(Source data begins)
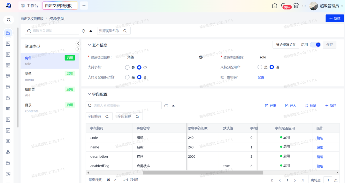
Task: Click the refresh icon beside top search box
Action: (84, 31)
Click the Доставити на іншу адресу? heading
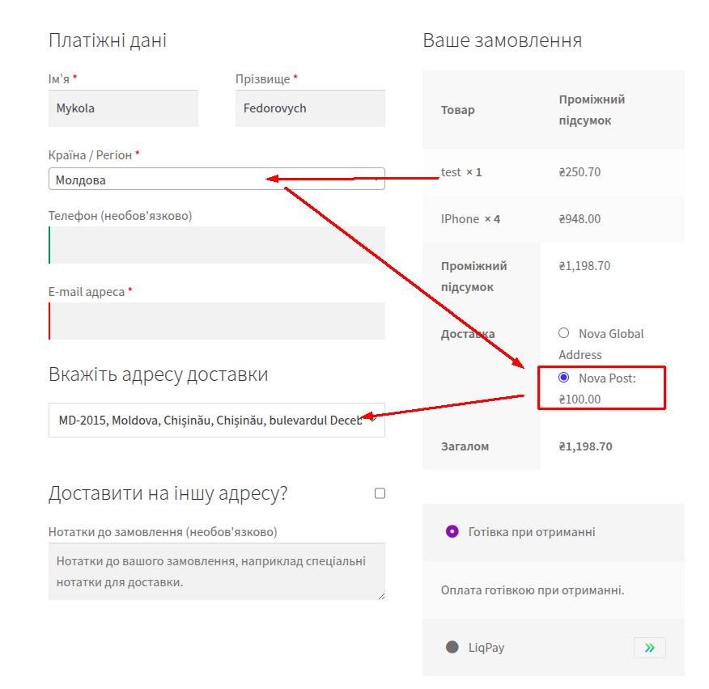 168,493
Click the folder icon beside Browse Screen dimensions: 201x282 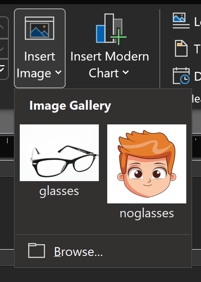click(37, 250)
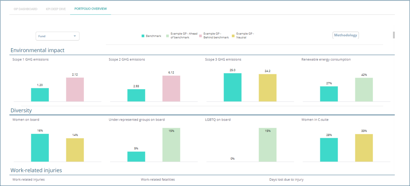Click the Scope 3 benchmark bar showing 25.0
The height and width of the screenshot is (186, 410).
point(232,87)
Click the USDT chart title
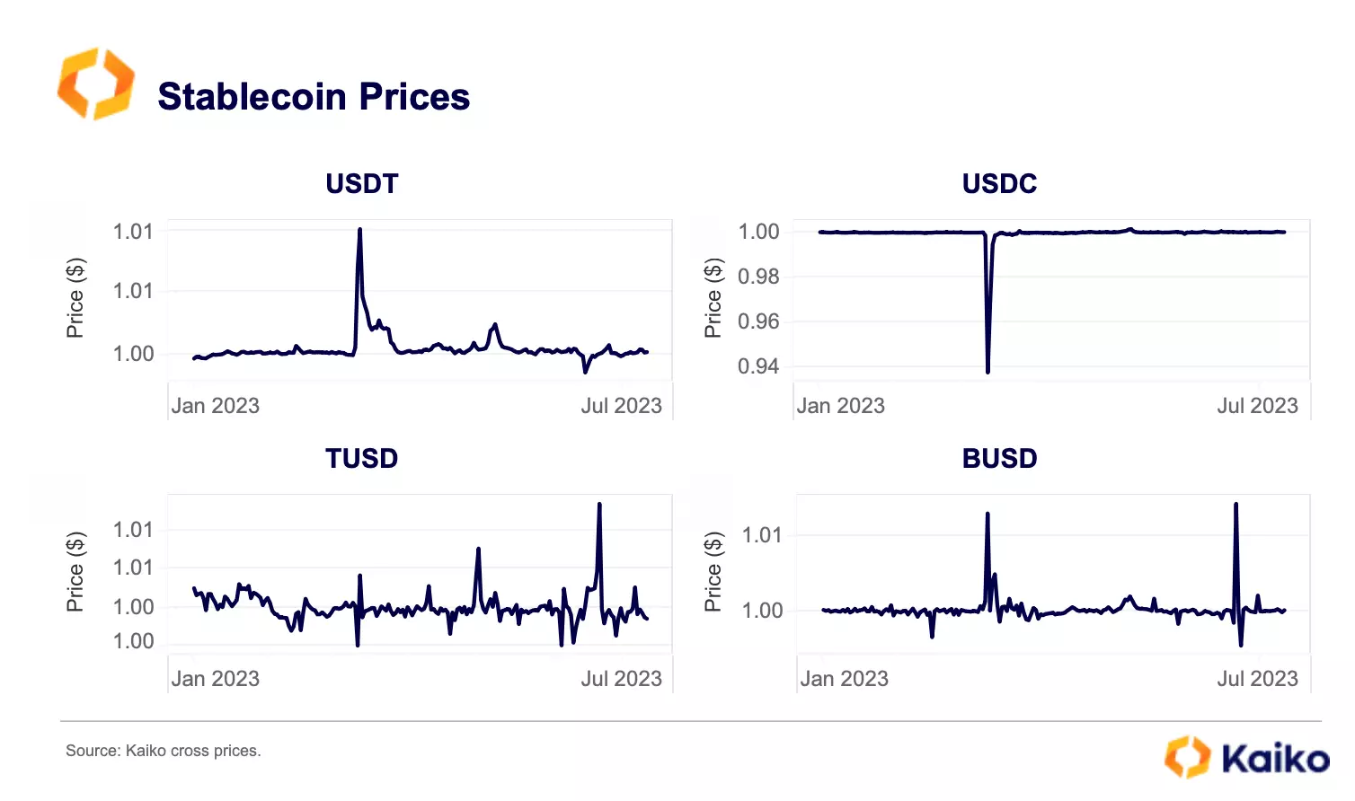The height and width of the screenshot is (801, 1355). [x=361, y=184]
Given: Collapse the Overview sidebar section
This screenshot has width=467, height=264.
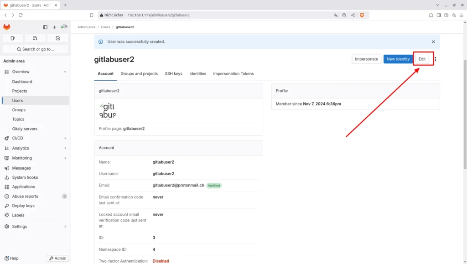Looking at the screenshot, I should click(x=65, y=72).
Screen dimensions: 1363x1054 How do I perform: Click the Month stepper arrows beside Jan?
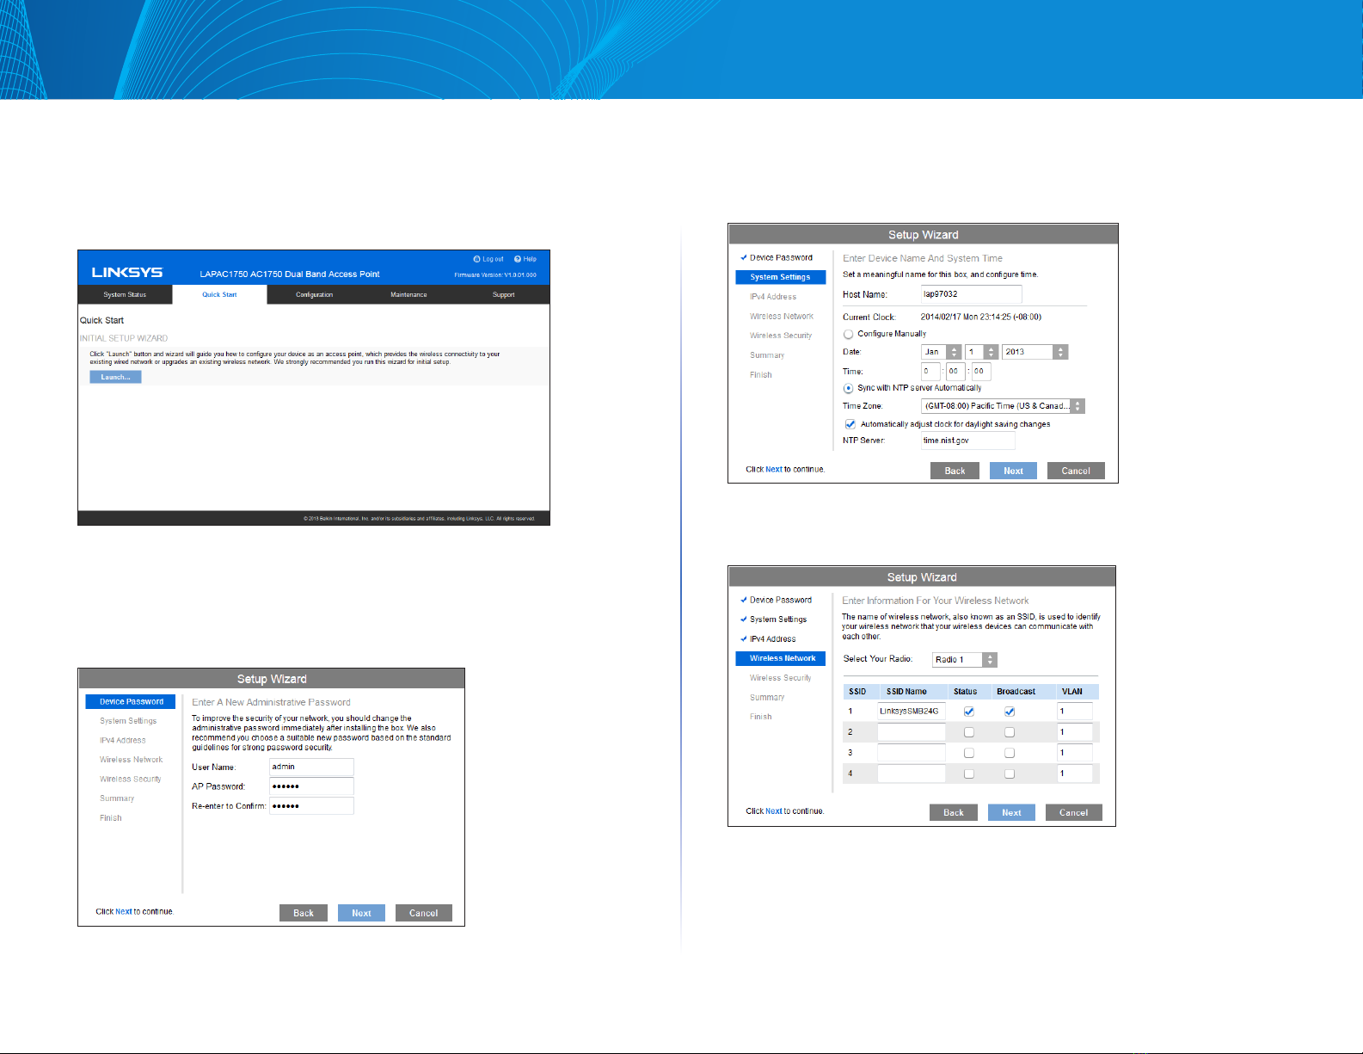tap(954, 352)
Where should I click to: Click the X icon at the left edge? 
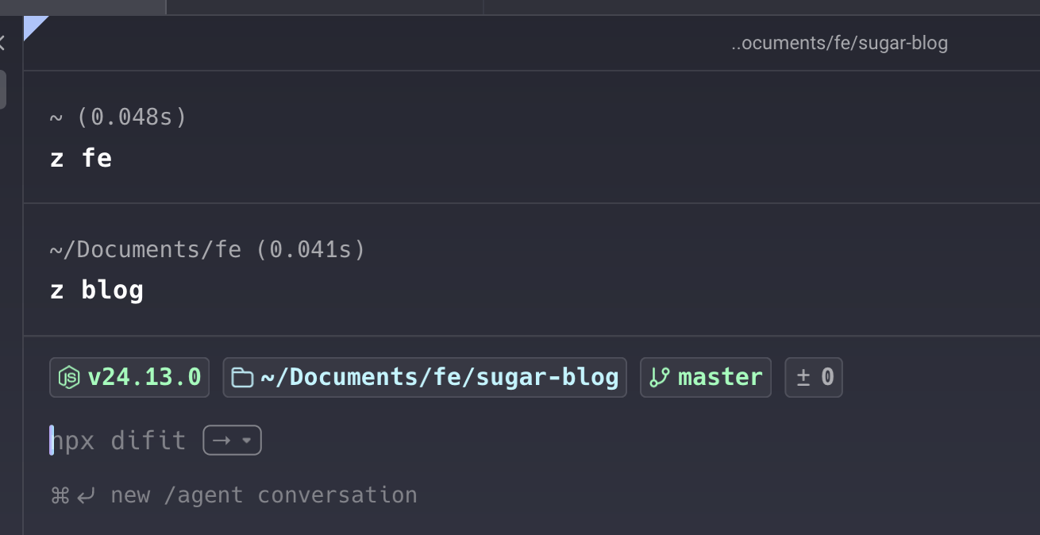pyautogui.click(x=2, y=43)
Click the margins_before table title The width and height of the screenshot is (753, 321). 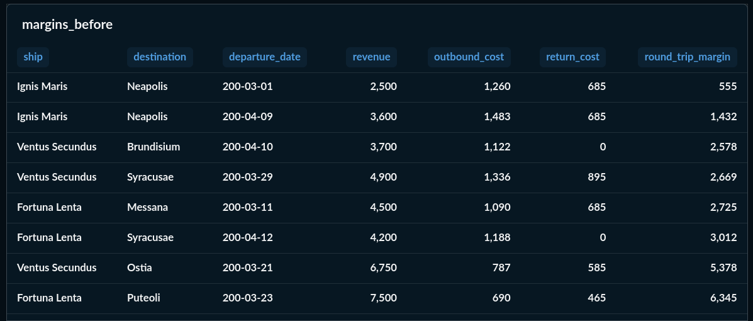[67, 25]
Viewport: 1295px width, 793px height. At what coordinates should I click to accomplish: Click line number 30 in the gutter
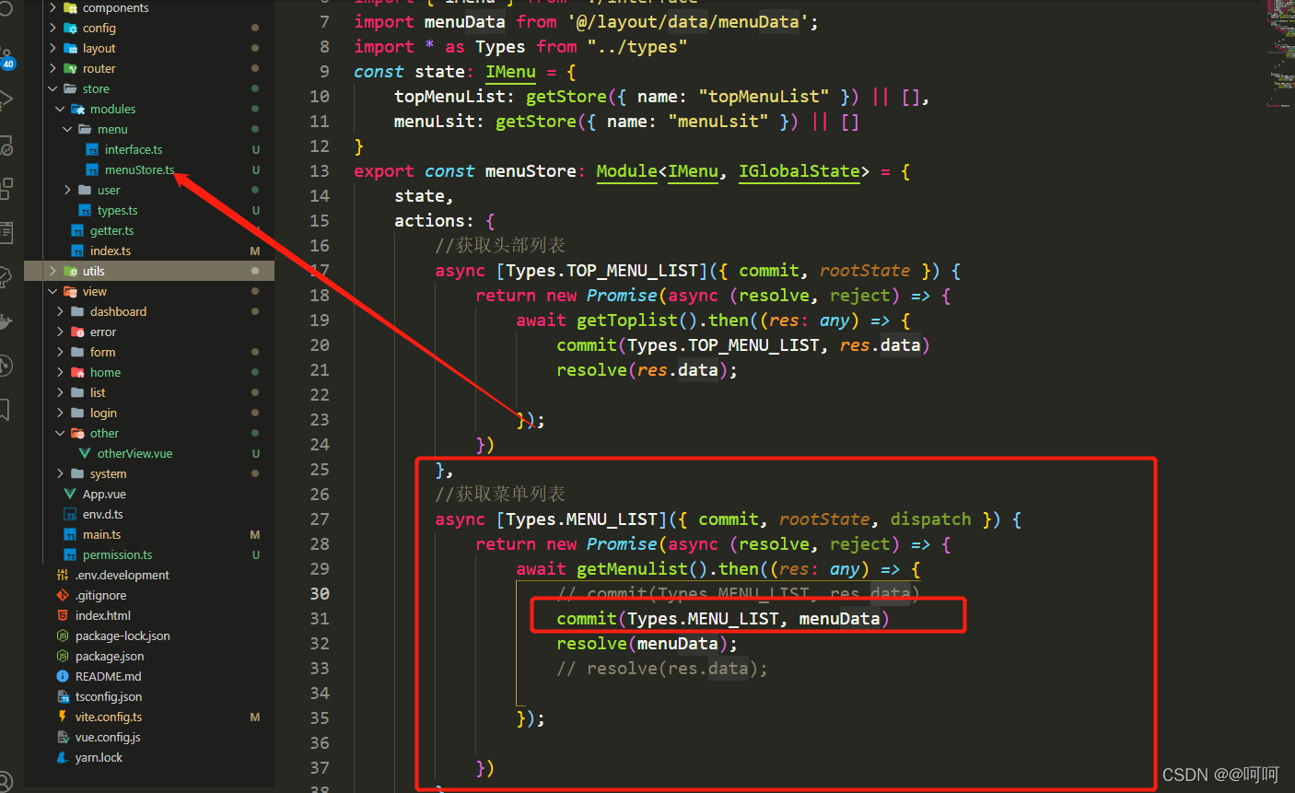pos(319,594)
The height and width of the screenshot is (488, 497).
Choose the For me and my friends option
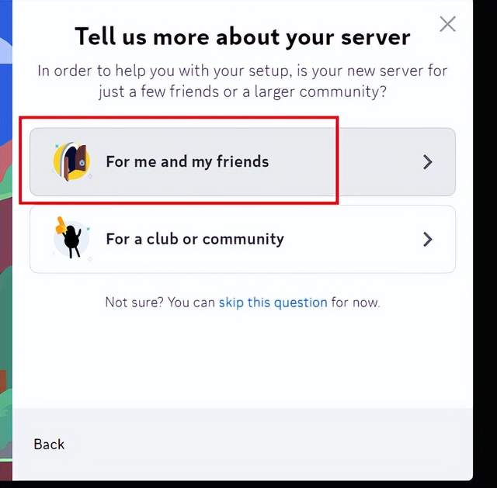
(Source data ends)
Problem:
Transcribe exactly, and only, the lines from the line with "The height and width of the screenshot is (488, 497)." through the last line of the records, inclusive; the pictures do not belong in the copy.

Your response:
The height and width of the screenshot is (488, 497).
Choose the For me and my friends option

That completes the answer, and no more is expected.